_WHAT THE EXERCISE ASKS_. Please show each line of the listing where "Shiva" is present.

_DATA_.
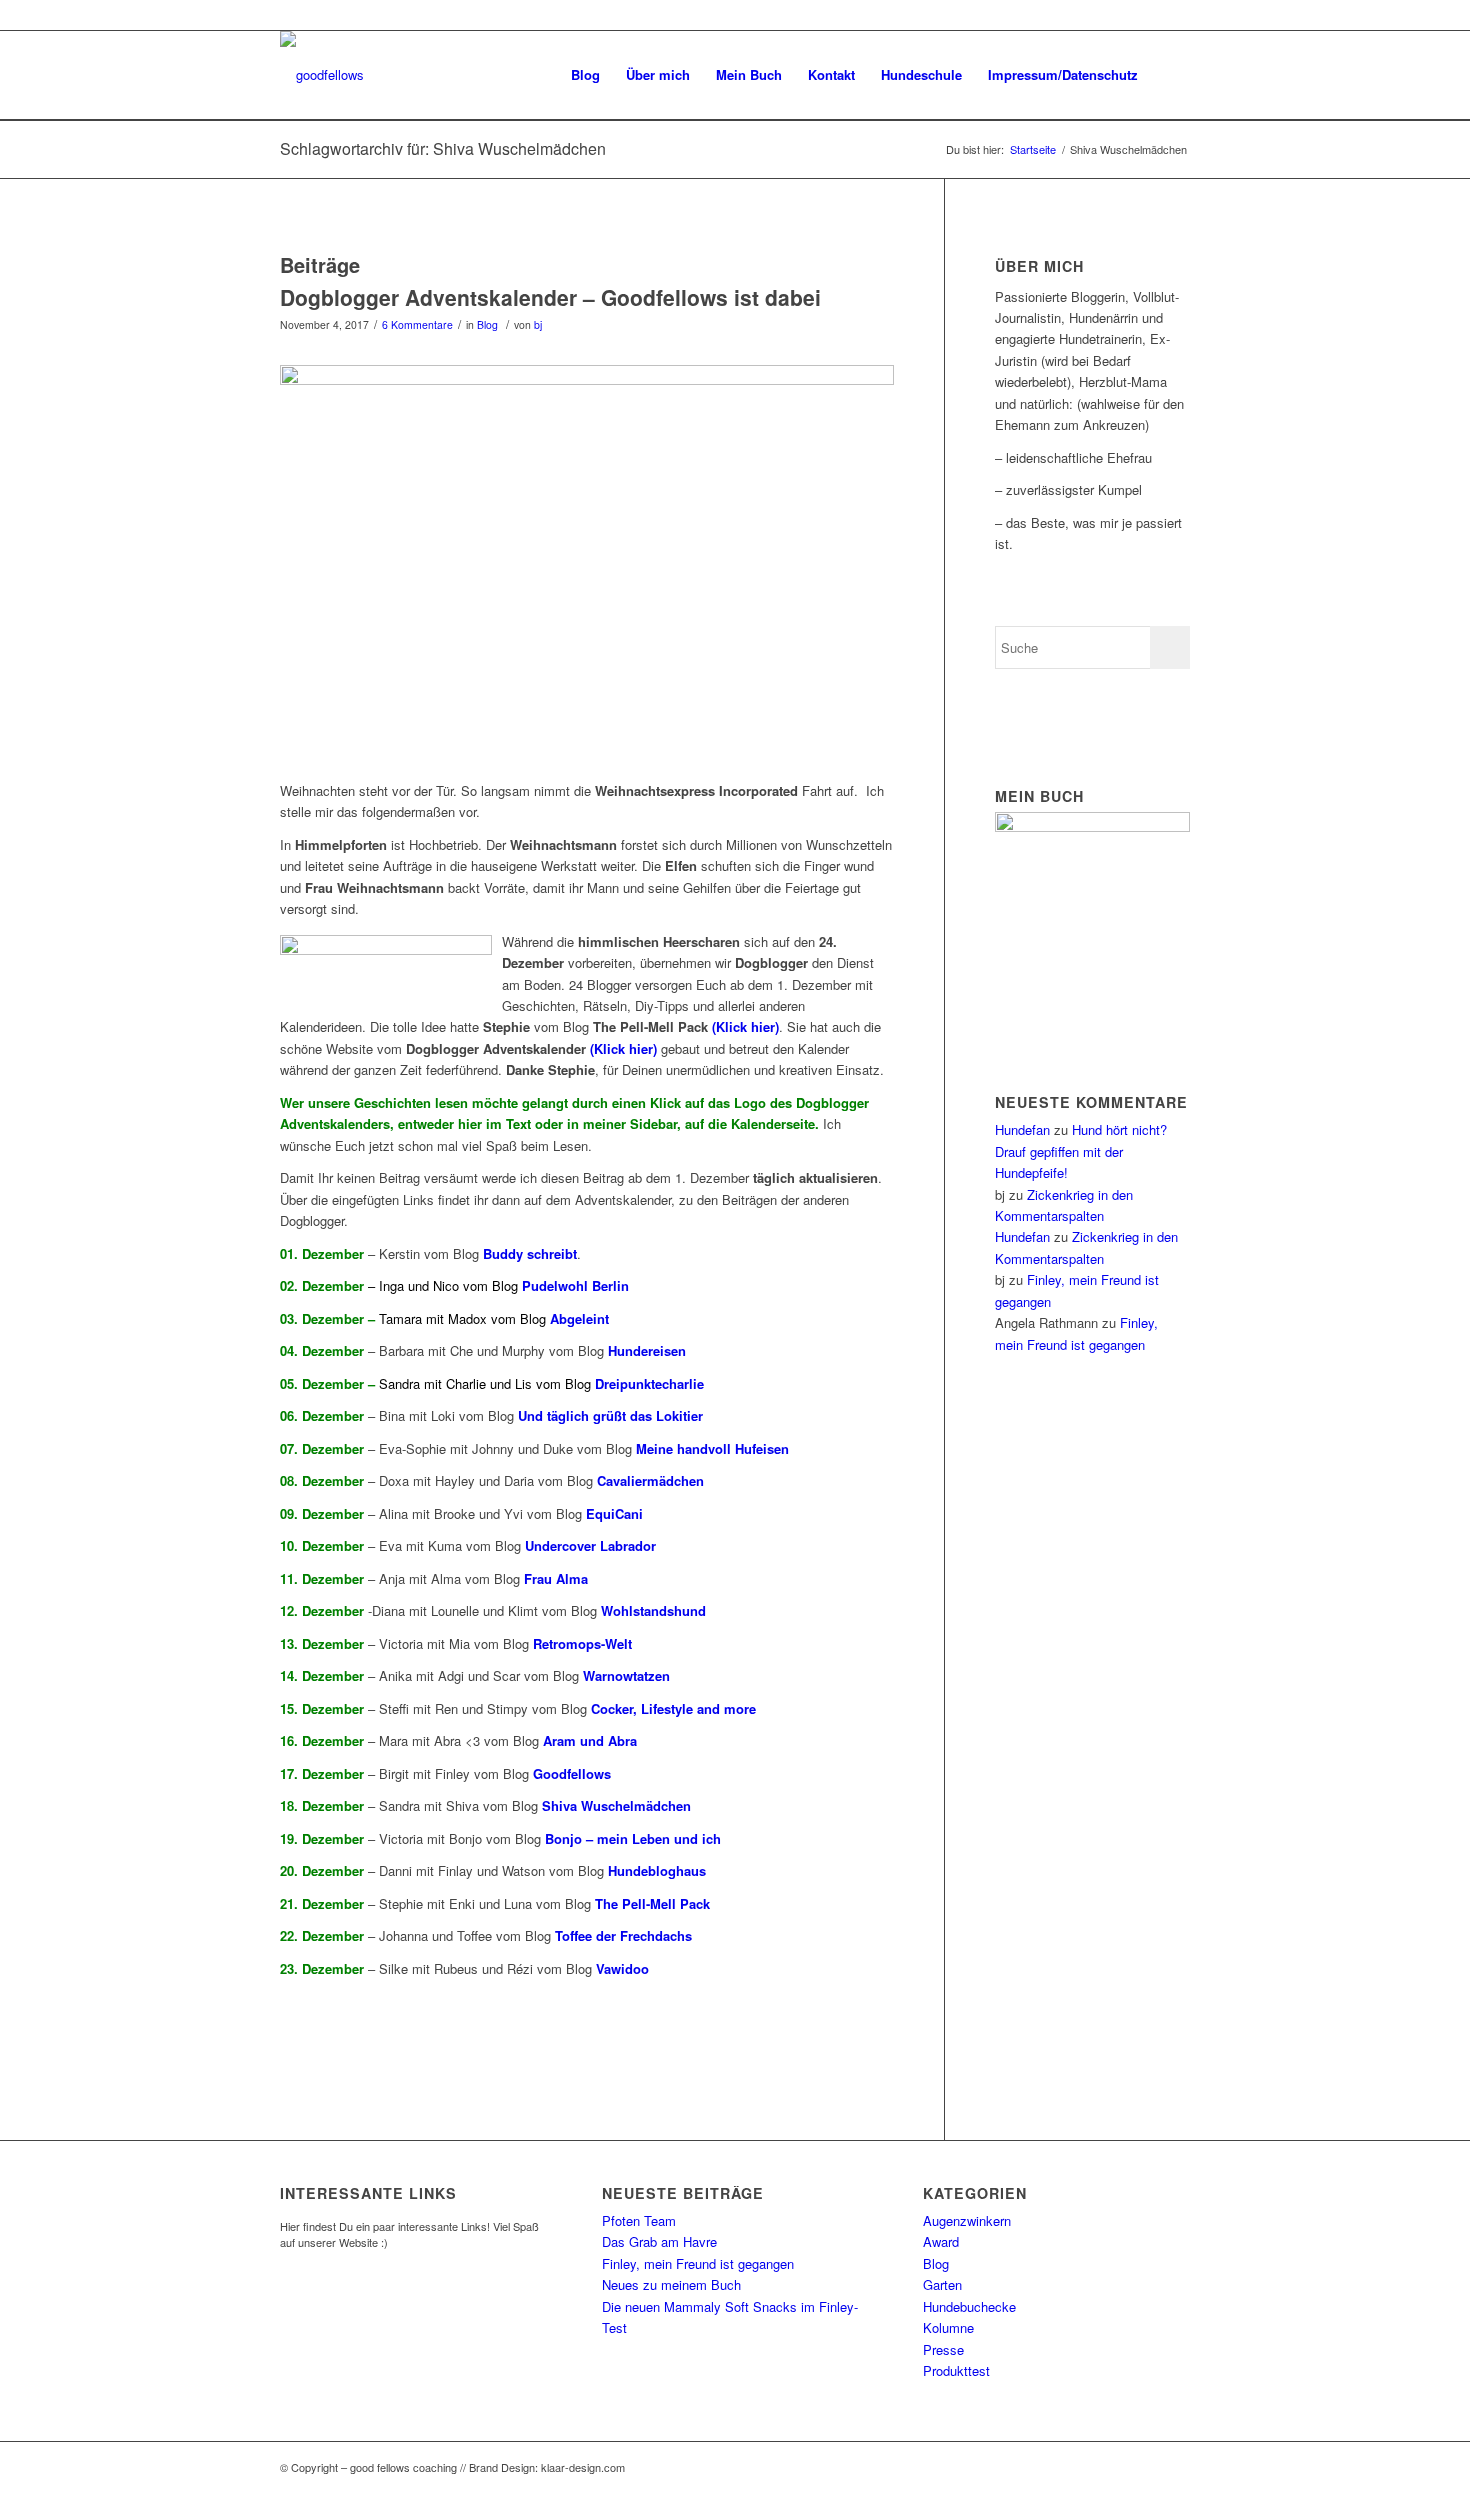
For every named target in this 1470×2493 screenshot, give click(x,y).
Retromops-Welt (582, 1643)
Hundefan (1022, 1129)
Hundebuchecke (969, 2306)
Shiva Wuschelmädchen (616, 1805)
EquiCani (614, 1513)
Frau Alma (556, 1578)
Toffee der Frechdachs (623, 1935)
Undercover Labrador (590, 1545)
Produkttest (956, 2370)
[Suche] (1170, 75)
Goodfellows (572, 1773)
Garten (942, 2284)
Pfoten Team (639, 2220)
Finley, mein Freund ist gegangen (698, 2263)
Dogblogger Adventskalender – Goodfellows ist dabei (550, 297)
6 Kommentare (417, 324)
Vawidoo (622, 1968)
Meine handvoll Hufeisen (712, 1448)
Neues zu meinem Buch (671, 2284)
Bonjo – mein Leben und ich (633, 1838)
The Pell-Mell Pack (650, 1903)
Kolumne (948, 2327)
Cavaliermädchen (650, 1480)
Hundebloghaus (657, 1870)
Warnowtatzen (626, 1675)
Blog (487, 324)
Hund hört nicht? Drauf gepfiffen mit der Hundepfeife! (1081, 1151)
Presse (943, 2349)
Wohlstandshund (653, 1610)
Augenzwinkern (967, 2220)
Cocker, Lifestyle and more (673, 1708)
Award (941, 2241)
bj (538, 324)
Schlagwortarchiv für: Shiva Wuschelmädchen (443, 148)
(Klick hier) (745, 1026)
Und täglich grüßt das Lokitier (610, 1415)
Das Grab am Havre (659, 2241)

_ANSWER SPACE_.
Shiva Wuschelmädchen (616, 1805)
Schlagwortarchiv für: Shiva Wuschelmädchen (443, 148)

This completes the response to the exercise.